Il film di Frears è ambientato nell’anno della sua morte, il 1944. La donna è protagonista dei salotti dell’alta società newyorkese ed è una mecenate generosa e appassionata di musica classica. Lei pensa di avere una splendida voce. Gli altri però non sono dello stesso avviso, compreso il marito St. Clair Bayfield che però l’asseconda. La sfida più grossa sarà quando si esibirà alla Carnegie Hall.

florence-foster-jenkins-meryl-streep-hugh-grantIl cineasta inglese si affida a Meryl Streep – che, a differenza di Dove eravamo rimasti, offre una performance canora volutamente inascoltabile –  e crea dei siparietti comico-tragici soprattutto durante il concerto, cercando anche di restituire il clima dell’epoca attraverso gli spettacoli di Broadway.
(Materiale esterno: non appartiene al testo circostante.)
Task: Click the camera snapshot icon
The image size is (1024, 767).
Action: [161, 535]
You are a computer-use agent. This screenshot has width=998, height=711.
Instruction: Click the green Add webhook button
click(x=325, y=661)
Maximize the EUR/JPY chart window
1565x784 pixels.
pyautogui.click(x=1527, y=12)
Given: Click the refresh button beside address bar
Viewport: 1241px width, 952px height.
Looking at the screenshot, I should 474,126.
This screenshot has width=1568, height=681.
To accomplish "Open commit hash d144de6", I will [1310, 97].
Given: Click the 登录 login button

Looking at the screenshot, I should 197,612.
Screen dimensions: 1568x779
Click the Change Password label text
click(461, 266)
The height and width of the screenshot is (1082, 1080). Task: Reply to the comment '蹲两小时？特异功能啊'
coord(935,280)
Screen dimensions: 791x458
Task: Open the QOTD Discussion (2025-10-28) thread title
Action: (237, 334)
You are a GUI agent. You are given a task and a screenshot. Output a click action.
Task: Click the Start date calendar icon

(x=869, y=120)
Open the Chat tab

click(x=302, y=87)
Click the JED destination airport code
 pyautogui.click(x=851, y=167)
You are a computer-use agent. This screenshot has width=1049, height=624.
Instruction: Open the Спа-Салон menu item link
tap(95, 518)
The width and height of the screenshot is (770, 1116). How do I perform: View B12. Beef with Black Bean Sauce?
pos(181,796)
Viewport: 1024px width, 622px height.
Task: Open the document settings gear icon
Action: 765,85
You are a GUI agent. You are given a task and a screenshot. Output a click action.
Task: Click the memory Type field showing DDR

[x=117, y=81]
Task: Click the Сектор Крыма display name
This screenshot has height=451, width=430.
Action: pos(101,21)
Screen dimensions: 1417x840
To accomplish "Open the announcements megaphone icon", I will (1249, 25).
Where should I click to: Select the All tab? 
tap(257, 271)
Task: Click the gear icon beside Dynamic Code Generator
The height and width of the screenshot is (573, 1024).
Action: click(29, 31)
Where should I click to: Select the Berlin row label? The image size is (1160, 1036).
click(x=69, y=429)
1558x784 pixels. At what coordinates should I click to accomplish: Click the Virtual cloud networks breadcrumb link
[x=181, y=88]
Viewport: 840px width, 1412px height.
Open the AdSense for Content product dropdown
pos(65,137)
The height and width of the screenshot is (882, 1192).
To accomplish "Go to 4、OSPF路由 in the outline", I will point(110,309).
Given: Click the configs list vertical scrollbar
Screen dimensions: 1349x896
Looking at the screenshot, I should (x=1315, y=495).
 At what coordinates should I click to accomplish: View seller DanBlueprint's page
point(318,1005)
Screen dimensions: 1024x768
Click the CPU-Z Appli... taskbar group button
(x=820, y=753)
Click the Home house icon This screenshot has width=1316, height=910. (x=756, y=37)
Florence Foster Jenkins è sicuramente un cinema sapientemente costruito ma senza nessun volo, tranne quello improvviso della protagonista vestita come un angelo, è attento a disegnare il rapporto tra moglie e marito che si nasconde in una doppia vita ma cerca di fare sempre da scudo protettore a Florence soprattutto quando cerca di nasconderle la stroncatura feroce del Post. Ed è forse questo elemento quello più interessante mentre resta sulla superficie la figura del pianista che ha accompagnato le esibizioni canore della donna. Hugh Grant si chiude in frequenti espressioni d’imbarazzo (ma non è André Dussolier) e si scatena soltanto in una scena di ballo, altro momento dove il film poteva improvvisamente prendere strade più impreviste e invece ha preferito tenersi in una tranquilla e fedele ricostruzione d’epoca. Frears non rischia più nulla. Peccato. Neanche prova a far esplodere il dramma intimo che si nasconde dietro la commedia umana come in Le relazioni pericolose e Chéri che invece riuscivano a far togliere progressivamente la maschera. Qui lo fa solo con i segni della malattia della donna. Ma seguendo prevalentemente un percorso narrativo di un cinema così impeccabile e così superato. Philomena era sulla stessa lunghezza d’onda ma sembrava solo una parentesi. Florence Foster Jenkins è invece una non piacevole conferma.